Just use for loops. It doesn't matter what language you are learning, you need to learn how to use for loops (or while loops or foreach loops or any good control structure).
You are going 00, then 10, 01, then 20, 11, 02, then 30, 21, 12, 03, etc... YOu can see that the first number decreases by 1 and the second number increases by 1. That goes until you hit n0...0n. That covers the first half of the square...

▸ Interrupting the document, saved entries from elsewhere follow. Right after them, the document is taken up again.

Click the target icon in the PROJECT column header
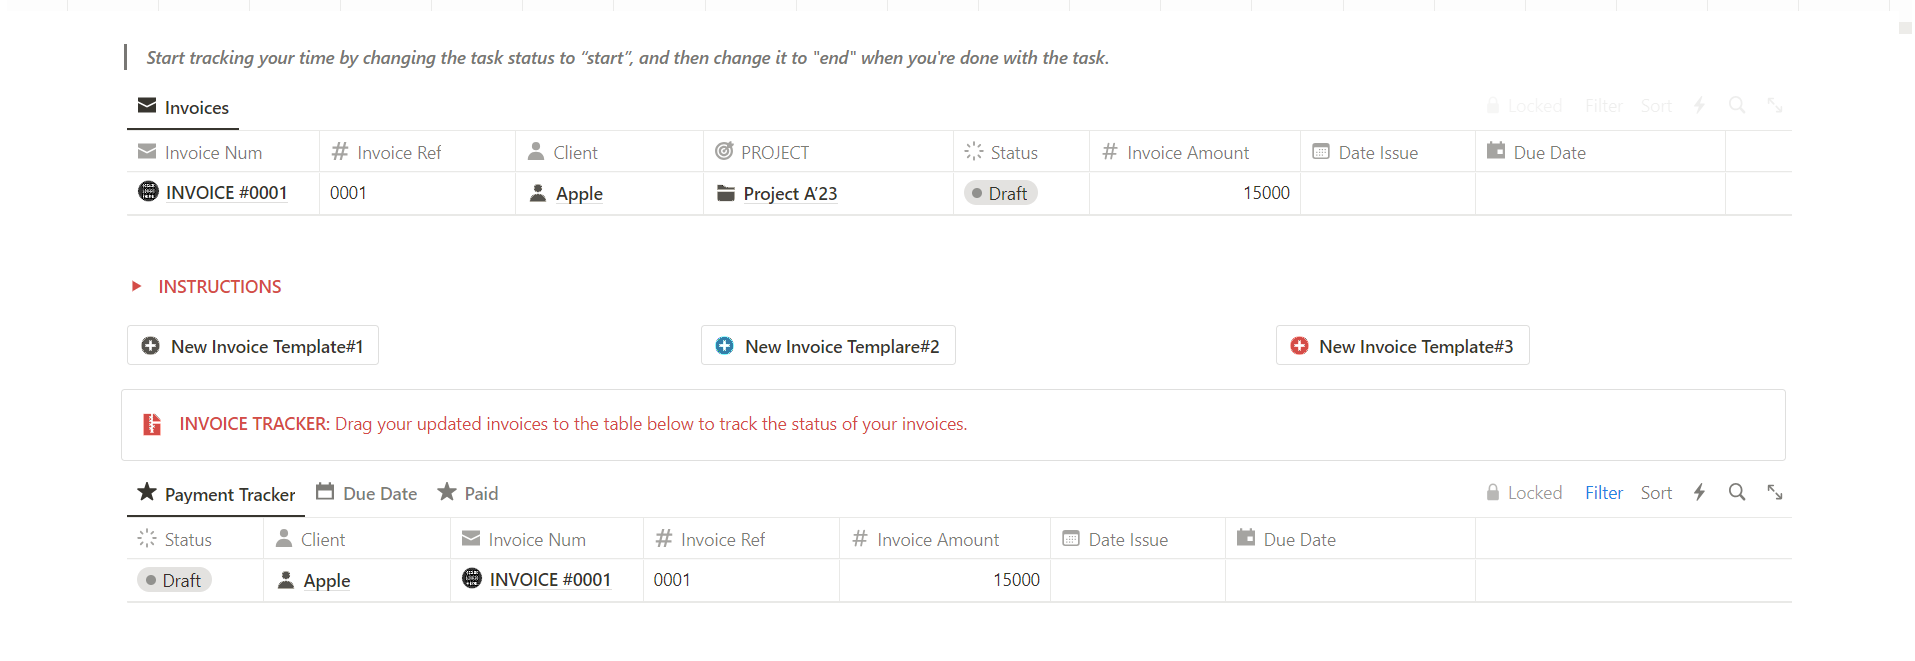[x=723, y=151]
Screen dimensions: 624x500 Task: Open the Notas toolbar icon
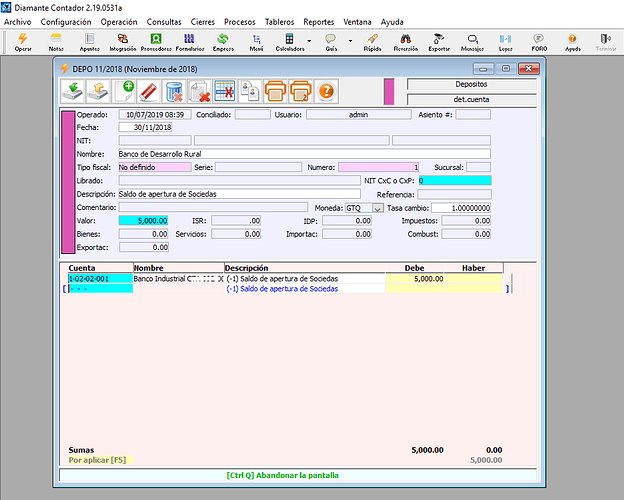[56, 41]
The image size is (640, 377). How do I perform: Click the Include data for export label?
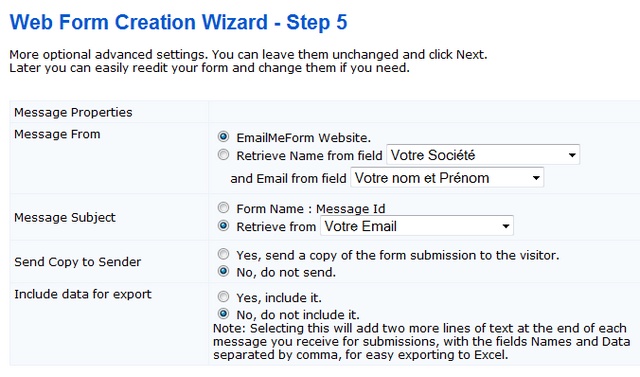click(83, 294)
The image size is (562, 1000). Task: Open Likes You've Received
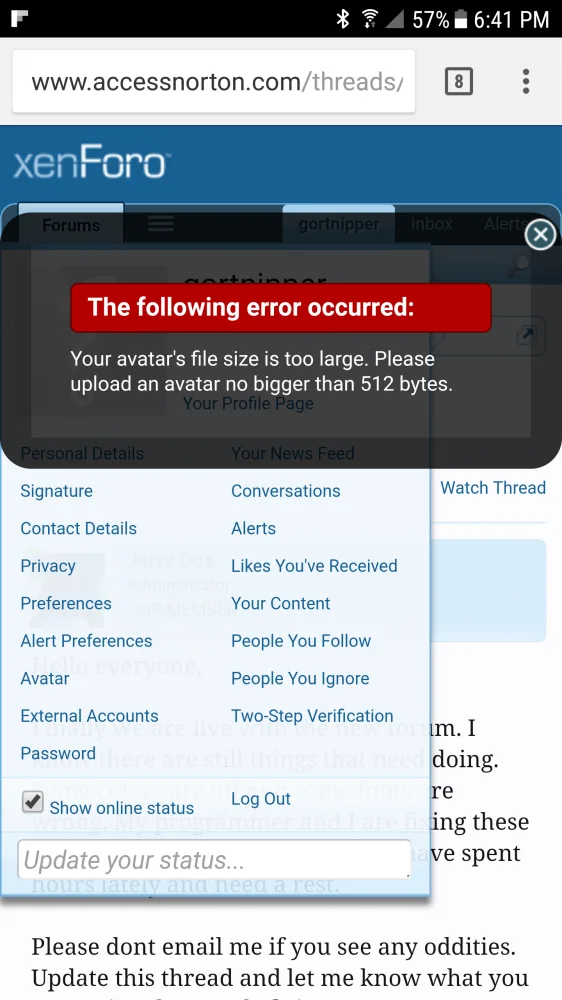pyautogui.click(x=314, y=566)
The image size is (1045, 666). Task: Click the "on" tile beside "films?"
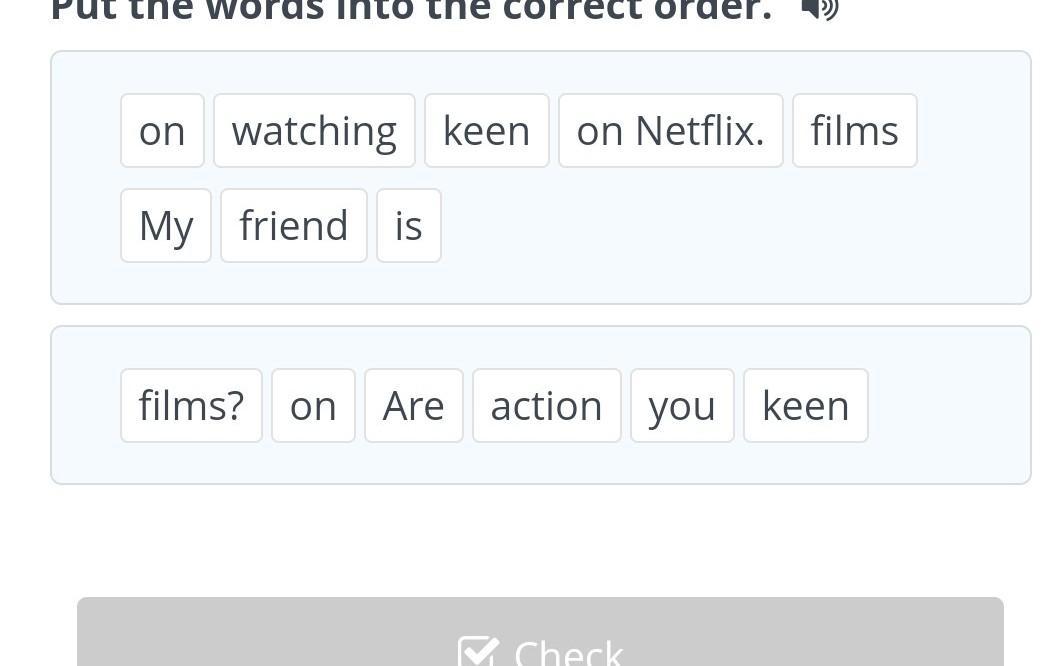(313, 406)
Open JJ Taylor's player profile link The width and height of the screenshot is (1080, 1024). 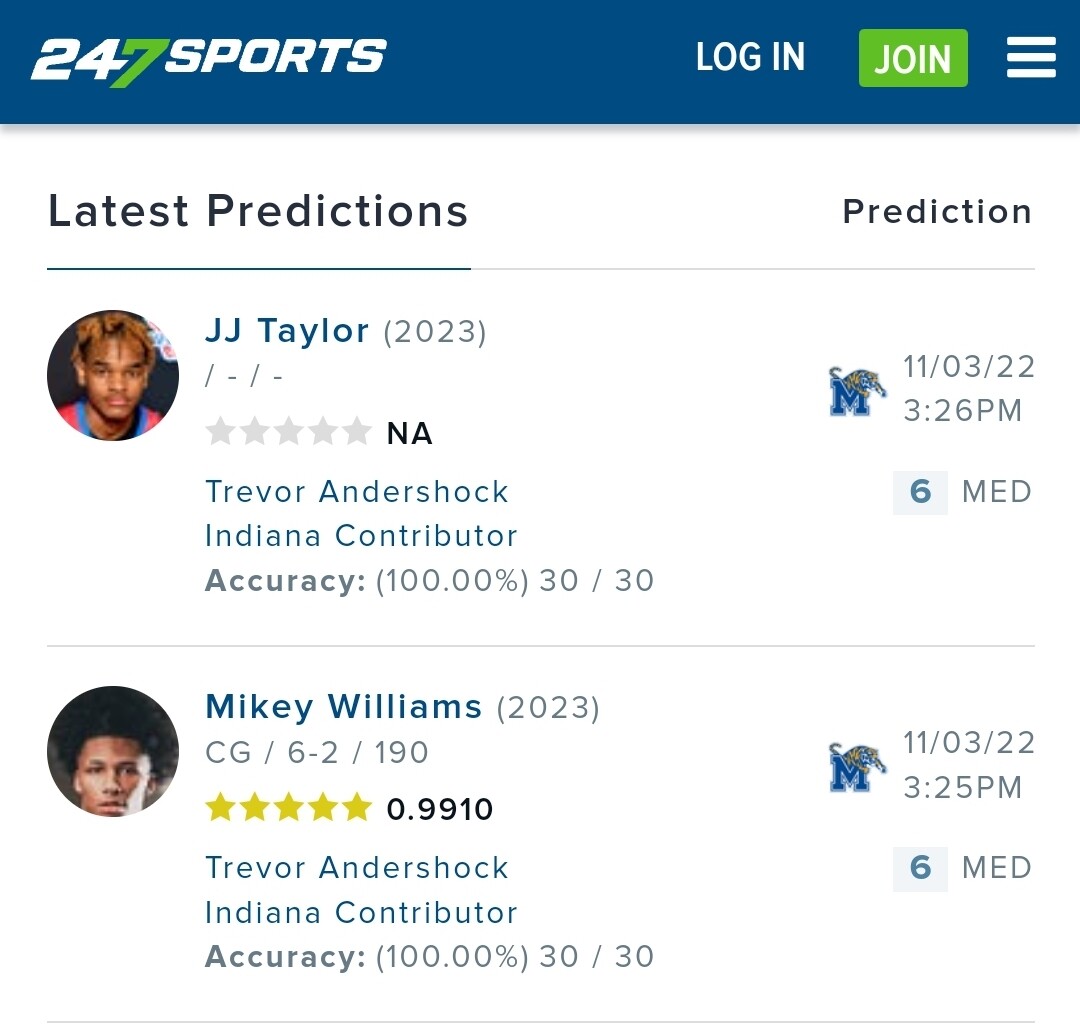point(287,331)
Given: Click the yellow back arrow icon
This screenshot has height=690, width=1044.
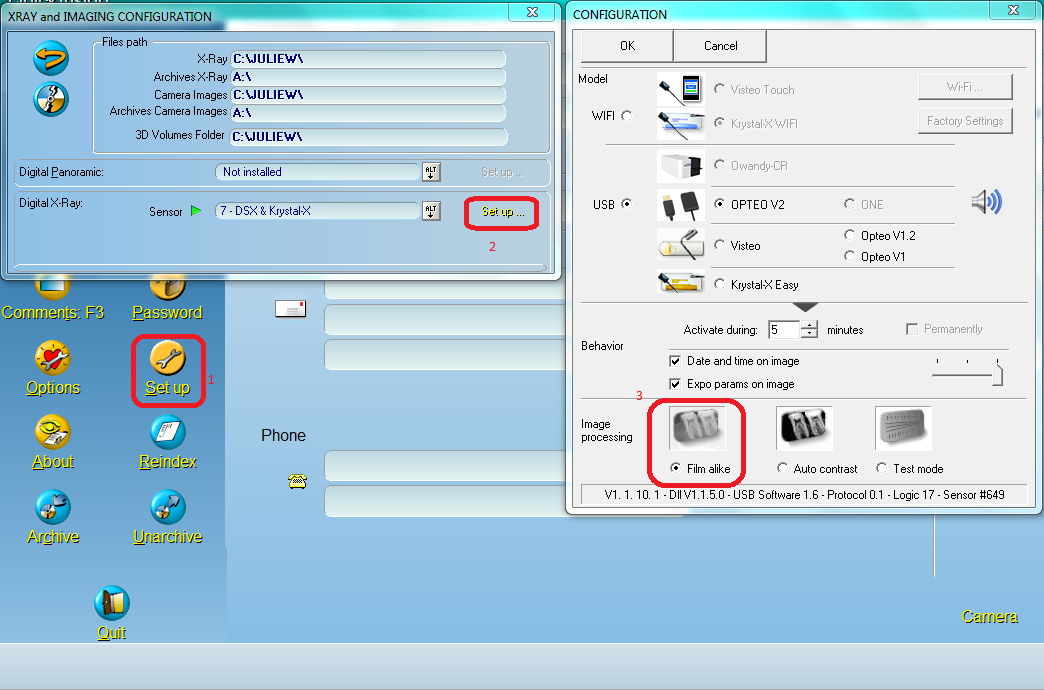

// Assume $n is the width/height of the square
for($m=0; $m<=$n; $m++)
{
for($a=$n; $a>=0; $a--)
{
for($b=0; $b<=$n; $b++)
{
//Do whatever you want with $array[$a][$n]...
}
}
}
Now, the second half of the square hits 41, 32, 23, 14 on the first stripe. It hits 42, 33, 24 on the second stripe. It hits 43, 34, and finally 44. You can see they both step up until they hit $n
for($m=1; $m<=$n; $m++)
{
for($b=$m; $b<=$n; $b++) // Put B on the outside because it is the limitation
{
for($a=4; $b<=$n; $a--)
{
//Do what you want with $a and $b
}
}
}
Now... can this be deciphered easily? Yes. You are just scrambling up the letters. No matter how you scramble it, it is deciphered easily. You need to substitute the letters with a replacement set that changes. Optimally, you want a completely new replacement set per letter you replace - which is difficult to use. So, most ciphers use a set of replacement sets, say 32 sets of replacement letters or symbols, that cycle through as randomly as possible.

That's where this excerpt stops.